In the U.S., electric bikes are limited to 20 miles per hour; that is, they can only provide you with power — either through pedal-assist or with a throttle — until the bike hits 20 MPH. While you can easily go faster than 20 MPH on an electric bike, the rest of that power will have to be provided by you — or gravity.
How much does an electric bike cost?
Electric bikes range widely in price. Some of the best cheap electric bikes start at around $1,000; you can certainly find models for less, but quality will be less.
The bulk of electric bikes cost anywhere from $1,500 to around $2,500, and there are hundreds of models in this price range.
Higher-end and specialized electric bikes — such as cargo bikes — will cost upwards of $3,000, and can easily reach $6,000 to $8,000, which is a sizable investment.
rules and regulations
There has been a lot of confusion about ebikes (pedal assist versus throttle bikes) and where you can legally ride them.
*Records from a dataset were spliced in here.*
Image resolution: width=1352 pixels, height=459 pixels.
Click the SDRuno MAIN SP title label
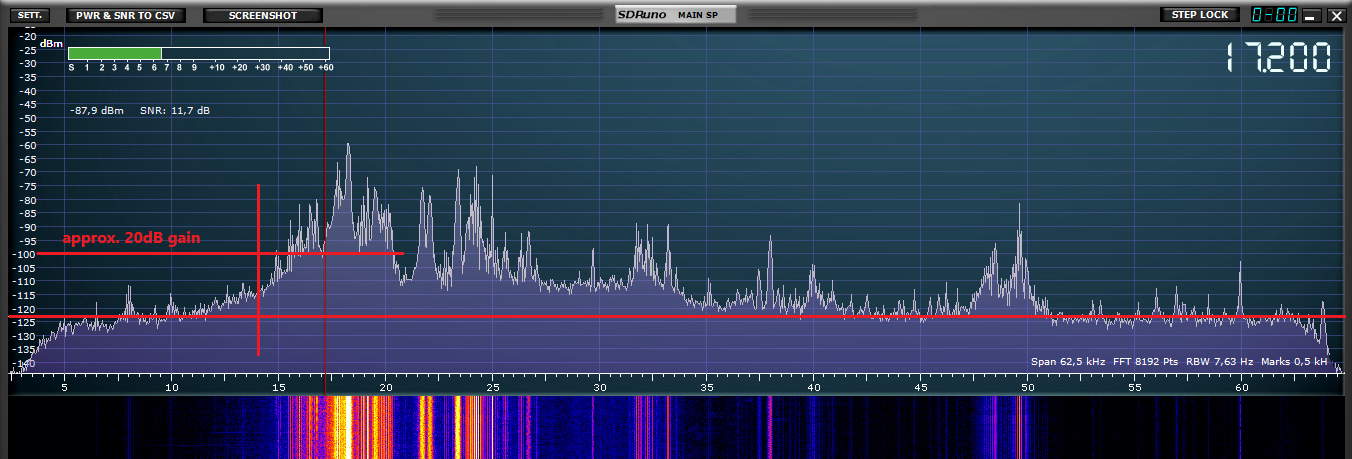[676, 15]
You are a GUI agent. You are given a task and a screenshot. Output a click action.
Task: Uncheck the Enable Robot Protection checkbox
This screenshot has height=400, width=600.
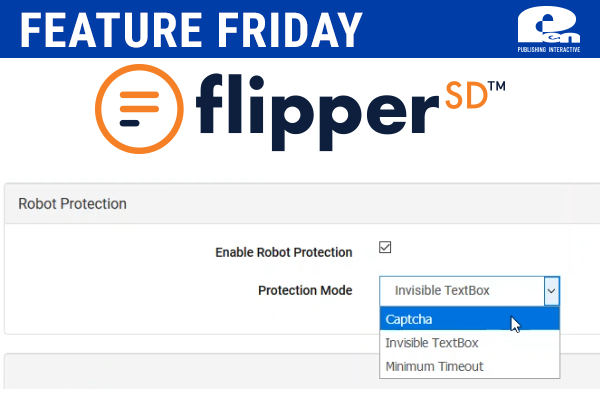(385, 247)
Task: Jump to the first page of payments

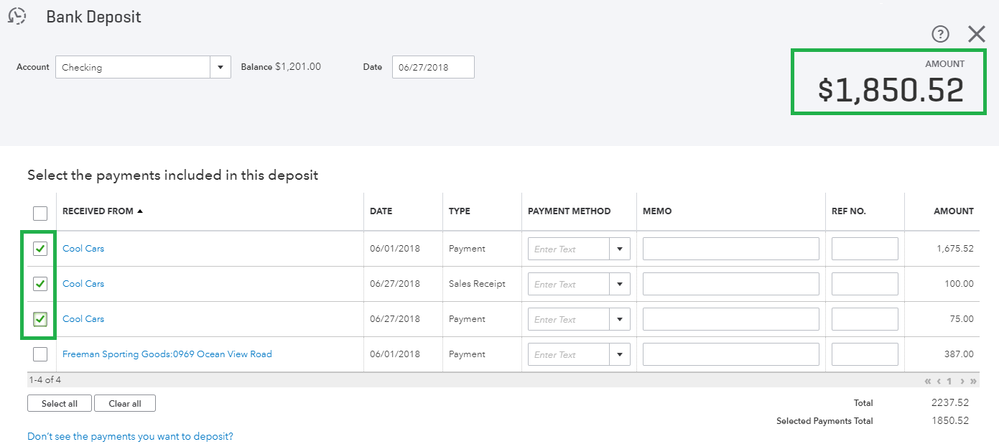Action: pos(928,381)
Some municipalities have banned ebikes from bicycle paths, for example. Many places classify ebikes depending on whether they can go full throttle and have a maximum speed of 20 or 28 mph. There are three official classifications:
Class 1: Ebikes that only assist while you pedal, with a top speed of 20 mph.
Class 2: Ebikes with a throttle that don't require you to pedal but have a top speed of 20 mph.
Class 3: Ebikes that only assist while you pedal, with a top speed of 28 mph.
So check your local regulations before you buy. And always wear a helmet.
Meet our testers
Dan Cavallari is the former technical editor for VeloNews Magazine, who currently reviews electric bikes, the best bike lights, best bike locks, and other bike accessories for Tom's Guide. In addition to VeloNews, his work has appeared in Triathlete Magazine, Rouleur Magazine, CyclingTips.com, Road Bike Action, Mountain Bike Action, CycleVolta.com, Tomsguide.com, and much more.
Dan also hosts two podcasts on his site, Slow Guy on the Fast Ride: One is about cycling and other outdoor activities, while the other looks at mental health issues. Most recently, Dan also covered the 2022 Tour de France. Dan lives outside of Denver, Colorado with his family.
John R. Quain has been reviewing and testing video and audio equipment for more than 20 years. For Tom's Guide, he has reviewed televisions, HDTV antennas, electric bikes, electric cars, as well as other outdoor equipment. He is currently a contributor to The New York Times and the CBS News television program. John has also written our guide to the best bike helmets.
how we test
All the bicycles in this feature were road (and in some cases, off-road) tested by Tom’s Guide reviewers and staff.
The testing process begins when we first receive the bike; as most come only partly assembled, we assess the difficulty with which we have to put the final pieces together. Typically, this involves attaching the front wheel, handlebars, and pedals, but some bikes are easier to put together than others.
Next, we take the bikes for a ride, evaluating their comfort, handling, responsiveness of their motors — some will be faster to apply power than others — as well as how they perform over a variety of terrain and conditions. For example, if we're testing a fat-tire bike, we'll take it off-roading; if we're testing a cargo bike, we'll load it with kids and grocery bags.
If a bike has headlights and/or taillights, we'll also check to see how bright they are in dimmer conditions. After all, you're not going to only ride it during the day. We'll also try out any other safety features, such as bells and horns.
We also evaluate the advertised battery range of an electric bike. Many companies will offer, shall we say, optimistic range estimates based on ideal riding conditions: A light rider using the lowest level of power assist, and traveling on a level road in 70-degree conditions.
But, that's not reflective of real-world use. While it's impossible to replicate the exact same conditions from one bike review to the next, we do our best to provide as much detail in our reviews as to how we rode the bike (terrain, pedal assist levels) to determine how close to accurate the companies' claims are.
Finally, if an electric bike comes with an app — as is becoming increasingly common— we'll test it out too, to see how easy it is to use, and how well it works with the bike itself.